Dans un monde où, comme le veut l'adage, "la première victime de la guerre, c'est la vérité", il s'agit du premier Nobel de la paix, en 120 ans d'histoire, à récompenser la liberté d'information en tant que telle.
"Le comité Nobel norvégien est convaincu que la liberté d'expression et la liberté d'information aident à maintenir un public informé. Ces droits sont des préconditions essentielles pour la démocratie et pour se prémunir contre la guerre et les conflits, a expliqué Mme Reiss-Andersen. Le journalisme libre, indépendant et factuel sert à protéger contre les abus de pouvoir, les mensonges et la propagande de guerre."
Selon le dernier classement annuel de Reporters sans frontières (RSF) - donné par avance comme un des favoris pour le Nobel -, la situation de la liberté de la presse est problématique, difficile, voire très grave dans près de trois-quarts (73%) des 180 pays évalués. Elle est jugée bonne ou satisfaisante dans seulement 27% de ces Etats.
Un funeste compteur tenu par RSF montre que 24 journalistes professionnels ont été tués depuis le début de l'année et 350 autres sont encore emprisonnés.
Ce prix est "un appel à l'action", a réagi le secrétaire général de RSF, Christophe Deloire.
Du journaliste saoudien Jamal Khashoggi, tué dans le consulat de son pays à Istanbul en 2018, au journal pro-démocratie Apple Daily, cible de critiques récurrentes de Pékin et contraint de fermer cette année à Hong Kong, les tentatives de musèlement foisonnent.
(Re)voir : Chine : Hong Kong assiste à la dernière édition de l'Apple Daily
Si l'information est systématiquement prise pour cible dans les régimes autoritaires et sur les champs de bataille, le débat public dans les pays en paix est aussi parasité par les "infox".
A l'occasion de la pandémie de Covid, l'Organisation mondiale de la santé s'est inquiétée dès le début 2020 de l'"infodémie".
Un virus qui peut prendre différentes formes et servir différentes finalités.

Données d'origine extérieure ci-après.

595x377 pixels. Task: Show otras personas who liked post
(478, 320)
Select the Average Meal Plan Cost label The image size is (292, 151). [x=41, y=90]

Avec ses armées de "trolls" sur les réseaux sociaux, la Russie est régulièrement pointée du doigt pour ses tentatives d'interférence dans les élections aux États-Unis et ailleurs, ce qu'elle dément.
"Sans liberté d'expression ni liberté de la presse", a conclu Mme Reiss-Andersen, "il sera difficile de réussir à promouvoir la fraternité entre les nations, le désarmement et un monde meilleur".